Growing older and trying to understand his roots, Snoop takes on yet another persona — this time as Snoop Lion — a reggae artist called on by the Rastafarian movement. It would be a strange move for any other artist to maintain, but Snoop pushes forward with his ability to evolve with unwavering relevance.

“One thing about hip-hop, you just gotta stay true to it, and it’s gonna stay true to you,” Snoop told DJ Skee in a 2013 interview. “That’s why I chose to jump into reggae because I felt like, I’m not hip-hop right at this moment, you know, I’m fully into this reggae and into saying something right now. I couldn’t say it from my hip-hop perspective because my hip-hop perspective is gangster, and I can’t change that.”

What he will change is the way he moves himself and his family toward a positive future. Fatherhood remains Snoop’s priority, and now that his three children are older, the realization of past-meets-present becomes mandatory. His drug life eventually meets up with his home life in ways he now considers heavily.

“It’s not that I would ever push weed on our kids,” Snoop mentions in a 2006 interview with GQ magazine, “but if they wanted to, I would love to show them how, the right way, so that way they won’t get nothing put in their shit, or overdose, or try some shit that ain’t clean.”
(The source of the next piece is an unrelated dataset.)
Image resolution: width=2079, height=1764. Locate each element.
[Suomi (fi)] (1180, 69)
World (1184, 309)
And just like that, younger generations’ eyes open to the consequence and mistakes of legislation past. Images of once-treacherous and alarming topics gain acceptance and cultural knowledge.
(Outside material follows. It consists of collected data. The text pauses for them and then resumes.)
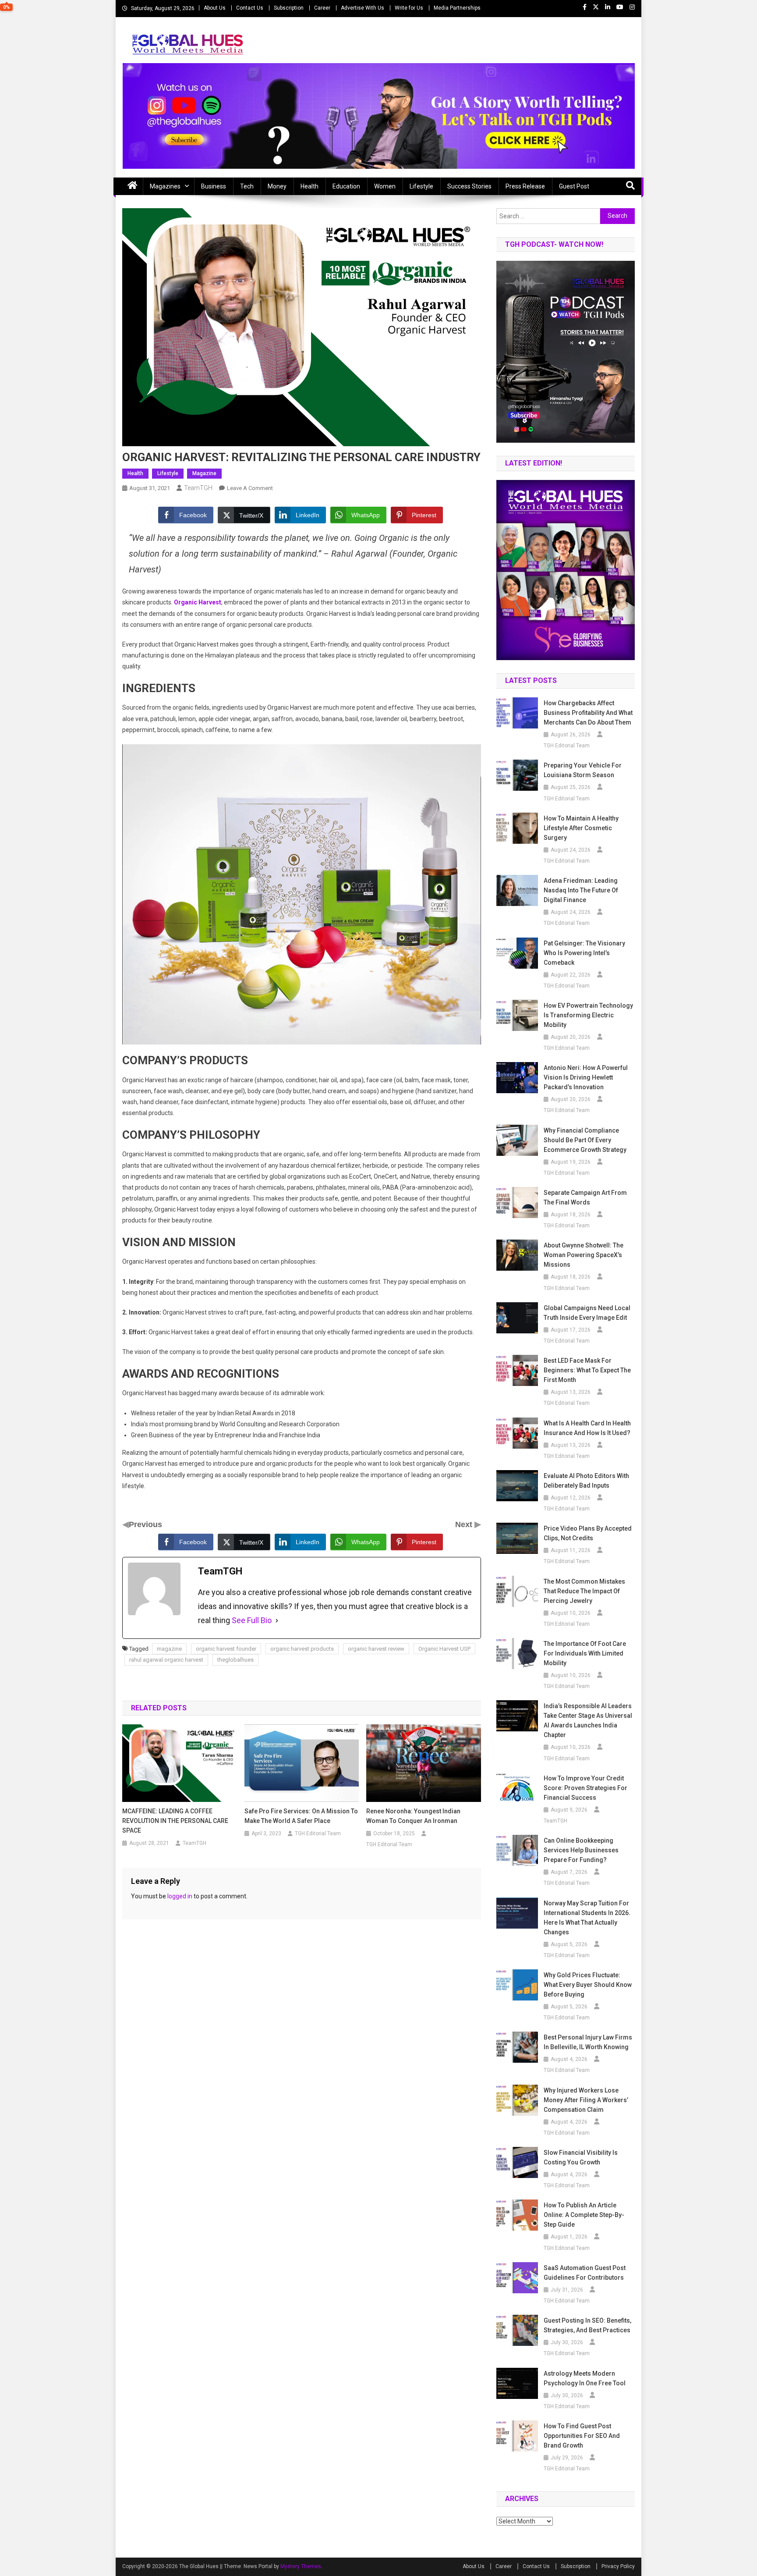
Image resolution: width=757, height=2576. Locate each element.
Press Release (525, 186)
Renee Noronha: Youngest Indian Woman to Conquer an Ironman (413, 1816)
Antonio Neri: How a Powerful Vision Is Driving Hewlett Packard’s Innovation (586, 1077)
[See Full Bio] (277, 1620)
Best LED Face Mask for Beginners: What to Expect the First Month (587, 1370)
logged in (179, 1896)
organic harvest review (376, 1648)
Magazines (165, 186)
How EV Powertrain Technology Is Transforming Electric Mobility (588, 1015)
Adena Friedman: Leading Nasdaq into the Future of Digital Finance (581, 890)
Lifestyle (421, 186)
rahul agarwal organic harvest (166, 1659)
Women (385, 186)
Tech (247, 186)
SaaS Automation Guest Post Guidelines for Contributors (585, 2272)
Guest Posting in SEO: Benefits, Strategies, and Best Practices (587, 2325)
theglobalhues (235, 1659)
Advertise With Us (362, 8)
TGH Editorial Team (318, 1833)
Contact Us (249, 8)
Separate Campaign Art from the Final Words (585, 1197)
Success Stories (469, 186)
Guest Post (574, 186)
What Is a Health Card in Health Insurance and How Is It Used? (587, 1428)
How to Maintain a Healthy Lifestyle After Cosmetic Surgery (581, 828)
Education (346, 186)
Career (322, 8)
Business (213, 186)
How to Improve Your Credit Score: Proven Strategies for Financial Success (585, 1788)
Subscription (289, 8)
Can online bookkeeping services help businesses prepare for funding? (581, 1850)
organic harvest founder (226, 1648)
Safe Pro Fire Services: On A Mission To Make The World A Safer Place (301, 1816)
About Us (215, 8)
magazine (169, 1648)
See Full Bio (252, 1620)
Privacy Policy (618, 2566)
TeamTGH (198, 487)
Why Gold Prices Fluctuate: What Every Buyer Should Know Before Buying (588, 1985)
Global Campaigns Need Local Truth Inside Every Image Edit (587, 1312)
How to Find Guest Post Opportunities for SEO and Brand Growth (582, 2436)
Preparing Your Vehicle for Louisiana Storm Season (583, 770)
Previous (145, 1524)
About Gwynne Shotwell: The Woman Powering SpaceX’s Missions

Today, recreational cannabis is legal in two states, with more leaning toward Colorado’s leadership for guidance into the unknown. Like Snoop, weed has maintained itself wholly while opposing forces sought to break it down with little more than heresy and frivolous attacks. Like Snoop, the cultural standards shifted in weed’s favor, and both broke free of societal negativities.

The two have grown together, struggled together, fought together and even became beloved together. We see true manifestation of the legalization not just in Snoop Dogg, but in countless other hardworking men, women and MJ strains that just want their place in the world. Cannabis keeps growing, and so does Snoop. Their lifelong, herb-infused partnership is a history lesson for future generations, complete with its own hand-swaying, gangster-turns-companion soundtrack.